▸ EXCERPTED PASSAGE:

----------

Figure 1: An illustration of the visualize diversity of the 15 BEHAVIOR-100 tasks we applied our bilevel planning system to. In order from left to right, top to bottom, the tasks are: (1) Boxing Books Up For Storage, (2) Cleaning A Car, (3) Collecting Aluminum Cans, (4) Locking Every Door, (5) Locking Every Window, (6) Opening A Package, (7) Opening Presents, (8) Putting Leftovers Away, (9) Setting A Mousetrap, (10) Collecting Misplaced Items, (11) Picking Up Trash, (12) Sorting Books, (13) Re-shelving Books, (14) Throwing Away Leftovers, and (15) Unpacking A Suitcase.

A few things before we get started…

Before going further, we want to be clear that the state abstractions, action abstractions, and planning approaches discussed in this post are in no way original to us. The state and action abstractions trace back to seminal work in the 1970s on STRIPS planning with Shakey the Robot at SRI [8]. The action abstractions are also related to the options framework [9] and the connection between options and STRIPS is well-known, especially due to work from George Konidaris [10]. We will discuss bilevel planning, which extends STRIPS-style planning to problems that require integrated discrete and continuous reasoning. Bilevel planning is a simple[1] form of task and motion planning, which has been studied extensively over the last 10-15 years [12, 15]. All of this is to say: this blog post is meant to be more of a “tutorial” and less of a “paper”.

----------

▸ SUPPLIED INFORMATION:

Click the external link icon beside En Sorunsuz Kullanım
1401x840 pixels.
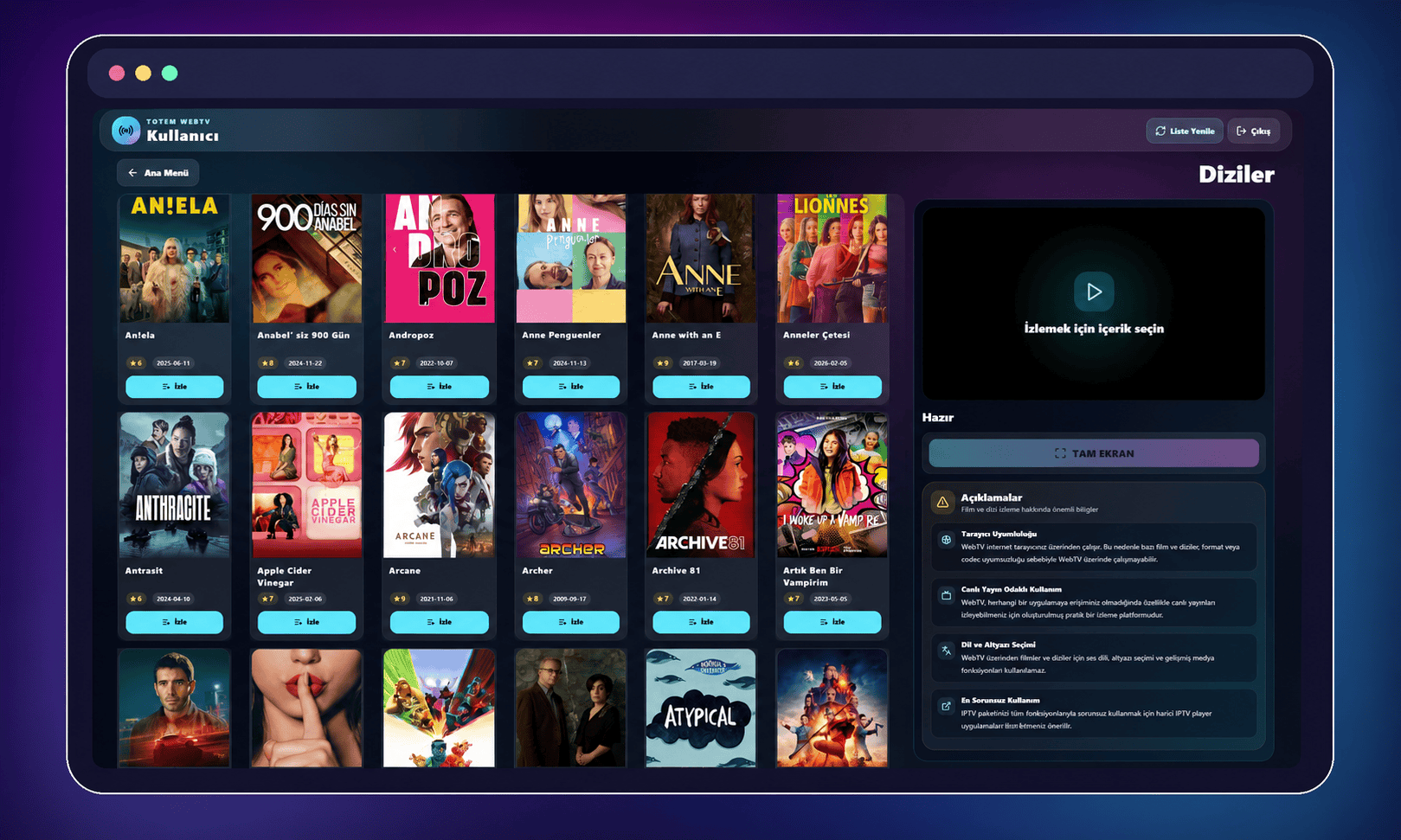point(946,706)
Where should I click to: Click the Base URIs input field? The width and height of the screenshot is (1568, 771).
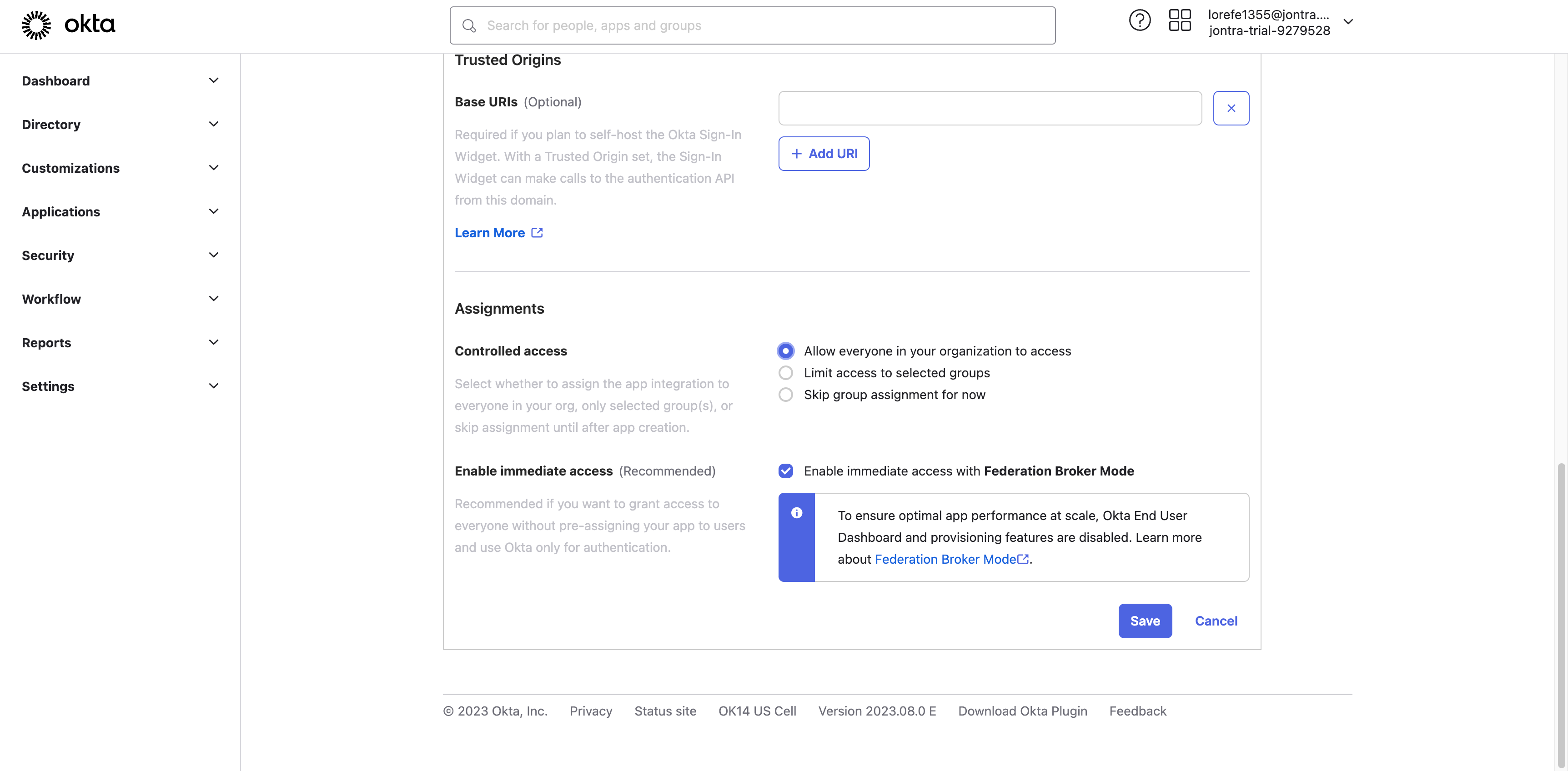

----------

▸ TASK: Please carry on the blog excerpt about bilevel planning for robot tasks, writing onward from its final sentence.

▸ THE ANSWER:
Now let’s dive in!

Relational State and Action Abstractions

Problem Setting

In this post, we will restrict our attention to robotic planning problems that have fully-observed states and deterministic transitions[2]. Full observability means that the robot knows exactly what is going on in its environment at any given time. Even if an object is currently out of the robot’s view, the robot knows about it. Deterministic transitions means that for any state, and for any action that the robot might take in that state, there is exactly one next state that could follow. This assumption rules out the possibility that there is another agent in the environment whose behavior is unpredictable. Robot actions will be continuous vectors, typically representing low-level commands (e.g., joint positions). During planning, we will assume that we have a simulator that accurately predicts what the next state would be if we were to take a hypothetical action.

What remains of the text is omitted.